Learning Together
April 2, 2017

On March 16 and 17, I hung out days with 300 Roman Catholic, Episcopal, Greek Orthodox, Baptist and Mennonite people at the Catholic Diocese of Harrisburg. The occasion was a conference on “Bringing the Church Home: Reimagining the Family on Mission.”

Jonathan Lloyd (Director of Brethren in Christ World Missions), Bruxy Cavey (Teaching Pastor of The Meeting House in Toronto) and I were the only Brethren in Christ participants.

Bruxy Cavey was a plenary and workshop speaker.
He talked about the fact that our human relationships are patterned after God and his essence as Trinity, and that therefore “the goal of the gospel is union with God’s love life.”
He explained that the real nature of The Meeting House is the home churches, not the Sunday morning service. All functions of the true church take place in the home churches.
He and his wife have maintained an open door policy for their family. Anyone who needs a place to stay can live with them for a few days or weeks.

Other speakers included:
• Ben Witherington of Asbury Theological Seminary, my alma mater,
• Frederica Mathewes-Green, author and speaker, Greek Orthodox, married to a priest,
• Christopher West, Catholic writer and teacher who lives in Lancaster County, PA
• Bishop Ronald Gainer, Bishop of the Harrisburg Diocese of the Catholic Church,
• Monsignor Renzo Bonetti, of Verona, Italy, who is passionate about the discipleship of the family and how the home serves as a primary place for evangelism.

> QUESTIONS TO ANSWER:
1) Rewrite the paragraph of the post about the conference that begins "On March 16 and 17" as a short bulleted list that keeps its main facts.
2) Continue the post about the conference from the point where it stops.

> MATERIAL SUPPLIED:
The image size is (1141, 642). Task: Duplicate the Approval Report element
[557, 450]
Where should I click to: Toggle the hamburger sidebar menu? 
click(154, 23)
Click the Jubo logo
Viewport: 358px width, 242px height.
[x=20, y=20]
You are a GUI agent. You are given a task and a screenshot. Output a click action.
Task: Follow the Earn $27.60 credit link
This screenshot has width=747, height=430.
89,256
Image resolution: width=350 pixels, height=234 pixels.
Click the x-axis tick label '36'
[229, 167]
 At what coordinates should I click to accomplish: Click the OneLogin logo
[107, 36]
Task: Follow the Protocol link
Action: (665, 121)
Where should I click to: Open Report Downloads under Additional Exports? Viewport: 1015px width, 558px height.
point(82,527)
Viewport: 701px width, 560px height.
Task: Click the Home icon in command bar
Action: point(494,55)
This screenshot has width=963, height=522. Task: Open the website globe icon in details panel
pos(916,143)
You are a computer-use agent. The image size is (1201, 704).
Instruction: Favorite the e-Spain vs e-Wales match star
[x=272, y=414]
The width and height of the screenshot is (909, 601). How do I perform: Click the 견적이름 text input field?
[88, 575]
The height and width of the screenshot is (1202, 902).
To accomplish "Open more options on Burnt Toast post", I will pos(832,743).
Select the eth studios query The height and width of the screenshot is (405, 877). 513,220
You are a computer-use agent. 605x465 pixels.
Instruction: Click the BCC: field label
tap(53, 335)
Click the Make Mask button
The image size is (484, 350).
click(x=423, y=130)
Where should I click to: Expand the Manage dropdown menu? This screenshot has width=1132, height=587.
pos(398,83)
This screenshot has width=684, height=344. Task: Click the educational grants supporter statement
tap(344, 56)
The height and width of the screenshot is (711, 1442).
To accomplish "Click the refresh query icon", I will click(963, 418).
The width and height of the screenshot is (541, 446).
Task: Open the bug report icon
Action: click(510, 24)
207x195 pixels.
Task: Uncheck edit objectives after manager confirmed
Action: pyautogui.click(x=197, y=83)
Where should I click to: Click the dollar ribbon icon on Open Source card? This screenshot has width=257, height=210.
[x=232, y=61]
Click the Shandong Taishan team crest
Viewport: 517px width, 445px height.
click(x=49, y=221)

> EXERCISE RESULTS:
1)
- Dates: March 16 and 17
- Place: the Catholic Diocese of Harrisburg
- Company: 300 Roman Catholic, Episcopal, Greek Orthodox, Baptist and Mennonite people
- Occasion: a conference on "Bringing the Church Home: Reimagining the Family on Mission"

2)
A few highlights of the event:
• The Amore Project here in US is a ministry that helps the whole church rediscover the family as the domestic church and the NT “oikos” as the center for community and mission. Amore trains married couples to embrace their marriage as a sign of the gospel and a calling to minister among those who are far from God. Amore was the main sponsor of this conference.
• We need a movement of married couples who live as agents of Christ’s self-giving love. Mission often arises when the people of God seek reconciliation in their broken places.
• In the Gospels, you find that, to a great extent, Jesus did his teaching over a meal in someone’s home.
• Jesus said clearly that his disciples, not the physical family, are his primary family. The family of faith takes precedence over the biological family.
• “Ecclesia domestica,” domestic church, was the early church’s name for the home. The early church was a domestic movement. On Sunday the domestic churches come together.
• The purpose of the family is to be a beacon of God’s love in the world.
• We are always sitting at the feet of Jesus and always being sent out into the world as missionary disciples.
• Christopher West has devoted himself to spreading the “theology of the body” that Pope John Paul II wrote about extensively. It takes both the male and female human to express the image of God. Our physical bodies are giving constant witness to the nature of God and the nature of grace. Marriage and wedding are central images, signs pointing to the intimacy of the Trinity and the intimacy between Christ and the church. Lust is what you have left when you let agape out of your life. Some of what Christopher said was what I already knew about the biblical view of marriage, but “the theology of the body” was new to me.
• Because the body and marriage are images of God, it is no surprise that the enemy is launching major attacks on sexuality and marriage.
• As the culture in America becomes less and less committed to Judeo-Christian values and worldview, we Christians from all traditions need each other in a deeper way.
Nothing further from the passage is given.